John Boyko is the author of six books on Canadian history and his latest, Sir John’s Echo, presents the story of Canada since Confederation as a struggle between Ottawa and the provinces, with the central government often asserting itself as a force for national cohesion and necessary change in the country. Boyko says this is the legacy of our first prime minister, Sir John A. Macdonald, who viewed “our federal government (as) a positive force that helps define and then enhance the greater good,” and therefore it must have “sufficient power to unite, build, and speak for Canada.”
Throughout Canadian history, but especially its first 75 years, the great political questions seem to be power struggles between Ottawa and the provinces, or at least Ottawa and a province. Provinces even sought a say in early foreign policy. Foreign conflicts, most notably the Great War, were often the impetus for Ottawa enhancing its own power at the expense of provinces. From railways to social programs, Ottawa and provinces clashed over who got to make the rules and who paid for what.
R.B. Bennett’s Canadian version of Franklin Roosevelt’s New Deal included various programs that provided relief to those struggling to deal with the fallout of the Great Depression. The Conservative prime minister, says Boyko, “saw the welfare of individual Canadians as not a family, local, or provincial concern, but a national responsibility.” For Boyko, these programs, like earlier and later national infrastructure projects, obviously strengthened the nation, but there are legitimate arguments against making every challenge a federal issue. There is the Christian principle of subsidiarity that matters ought to by dealt with at the level of government closest to individuals that can competently address the issue. Local competence sometimes trumps central authority, but Boyko struggles to identify any such issues.
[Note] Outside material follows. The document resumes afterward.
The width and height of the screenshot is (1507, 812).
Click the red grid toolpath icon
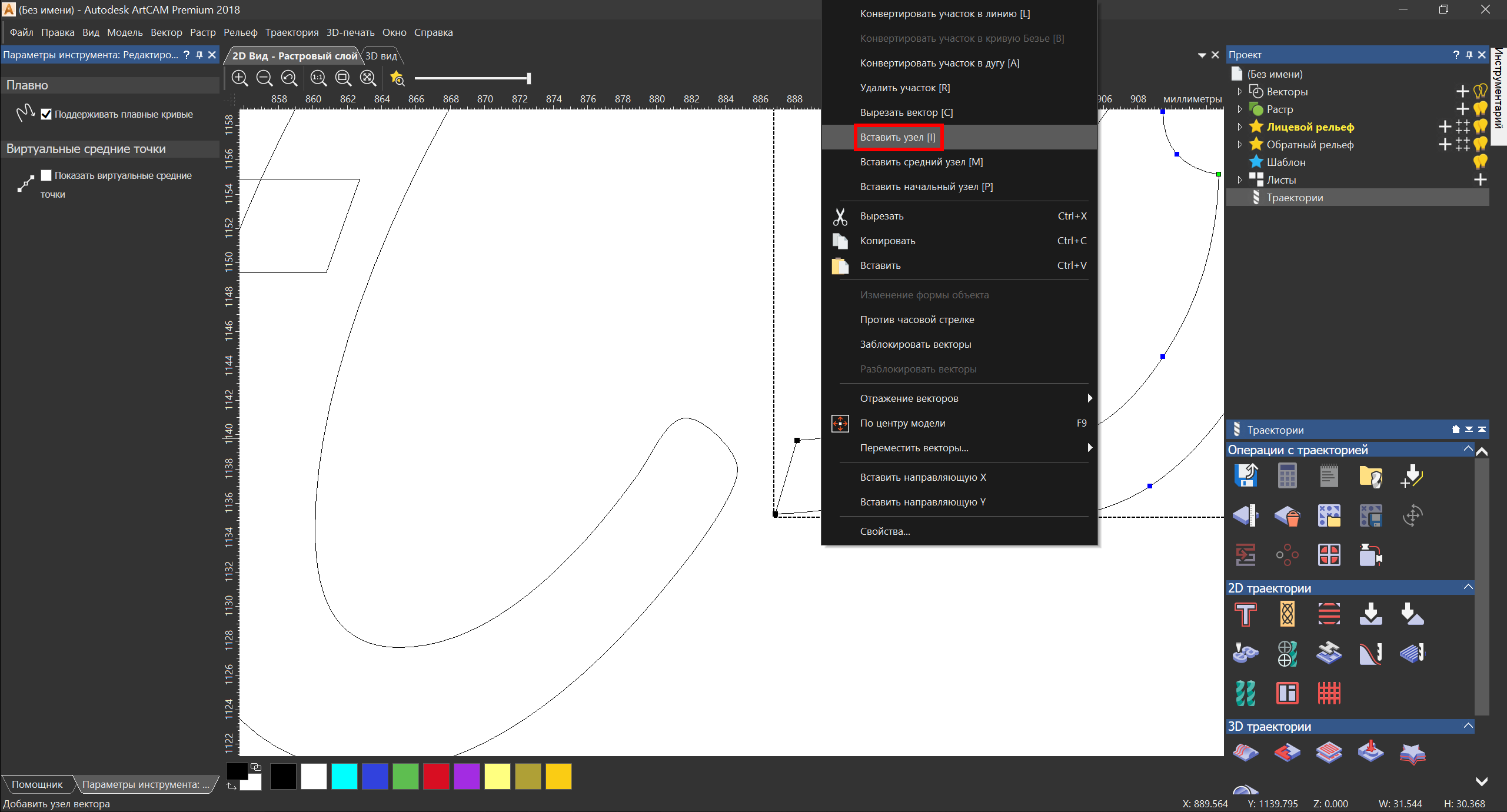coord(1329,693)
Canada, however, has largely abandoned not only this principle, but these arguments. Boyko is so convinced that centralizing decision-making always results in a stronger nation capable of dealing with the challenges of the day, that he does not really stop to consider the arguments for and against Ottawa exercising power in the stead of the provinces. Nor does Boyko consider that sometimes asserting jurisdiction is merely a power grab, failing to consider the venal nature of many politicians.
Concerns about centralizing power aside, Boyko has written a brief, fascinating, fresh take on Canadian history, seen through the lens of an idea articulated by a Canadian founding father whose influence is scarcely acknowledged 150 years after the country’s founding. That said, it might be granting too much to Sir John A., to claim he (or at least his vision of Canada) is responsible for everything from the Trans-Canada Air Lines to universal health care, from national old age pensions to the Charter.
As an introduction to Canadian political history, Sir John’s Echo rates just below historian Michael Bliss’s Right Honourable Men, a history of Canada’s prime ministers.